A Strong Start at UMBC
Corthron says UMBC’s theatre department helped to prepare her for the challenges of a career in theatre, encouraging her to understand the business of theatre as well as the research and work that goes into a production. Classes in script analysis gave her an appreciation for dramatic literature and helped to inspire her passion for writing.
She also believes that taking classes in theatre will benefit non-majors.
“Even takng a class in dramatic literature can help you to learn about the human experience,” says Corthron. “You read about people who have to make decisions and work through problems. Or, if you choose to get involved in a production, when you are in character you have to figure out how you will work with that person is going through.
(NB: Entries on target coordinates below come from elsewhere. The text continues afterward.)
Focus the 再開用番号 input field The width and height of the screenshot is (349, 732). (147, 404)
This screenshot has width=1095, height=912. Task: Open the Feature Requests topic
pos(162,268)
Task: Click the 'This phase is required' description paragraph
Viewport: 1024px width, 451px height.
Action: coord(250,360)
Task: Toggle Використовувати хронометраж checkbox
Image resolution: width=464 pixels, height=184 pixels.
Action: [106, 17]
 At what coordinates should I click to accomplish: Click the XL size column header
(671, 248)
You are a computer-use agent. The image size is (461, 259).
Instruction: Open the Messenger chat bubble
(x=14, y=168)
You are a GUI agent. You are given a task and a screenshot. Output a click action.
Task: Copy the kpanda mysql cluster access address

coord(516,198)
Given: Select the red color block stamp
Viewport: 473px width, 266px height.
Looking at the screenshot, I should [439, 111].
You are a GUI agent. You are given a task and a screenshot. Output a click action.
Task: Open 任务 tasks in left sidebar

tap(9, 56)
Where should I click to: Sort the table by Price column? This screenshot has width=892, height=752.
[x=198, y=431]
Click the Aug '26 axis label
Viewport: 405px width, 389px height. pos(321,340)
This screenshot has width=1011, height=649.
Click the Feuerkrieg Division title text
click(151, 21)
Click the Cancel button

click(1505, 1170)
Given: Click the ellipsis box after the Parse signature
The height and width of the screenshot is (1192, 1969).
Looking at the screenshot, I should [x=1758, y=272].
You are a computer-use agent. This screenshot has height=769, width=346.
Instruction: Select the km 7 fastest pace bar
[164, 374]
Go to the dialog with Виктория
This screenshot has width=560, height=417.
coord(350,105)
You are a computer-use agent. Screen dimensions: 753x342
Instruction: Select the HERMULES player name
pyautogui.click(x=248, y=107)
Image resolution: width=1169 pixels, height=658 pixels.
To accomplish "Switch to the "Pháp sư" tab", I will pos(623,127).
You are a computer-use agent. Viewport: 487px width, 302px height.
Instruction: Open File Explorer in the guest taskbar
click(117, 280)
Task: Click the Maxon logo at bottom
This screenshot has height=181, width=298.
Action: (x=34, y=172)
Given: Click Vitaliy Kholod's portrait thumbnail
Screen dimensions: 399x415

In theatre, you learn to understand other perspectives, empathy and compassion.”
Sharing the Love of Theatre
Lynn Watson, chair of the theatre department, says that current students benefited from working with Corthron’s play.
“As I watched the actors in rehearsal and worked with them on the text of Wild Black-Eyed Susans, I was particularly struck by the sophistication of Kara’s writing,” she said. “She has a keen ear for the emotional underpinning of a casual comment. Her characters are believable and identifiable — working class people living in a region where jobs are drying up — yet she imbues their speech with poetic imagery and lyricism. Her ability to intermingle lyricism and rough urgency in the speech of contemporary characters is exceptional.
“For our students, the opportunity to play these roles has made for marvelous acting lessons,” adds Watson.
“As actors dig into it, the play constantly yields up more and deeper layers. It’s exciting to see Kara’s talents passed on through her play to the development of another generation of UMBC theatre students.”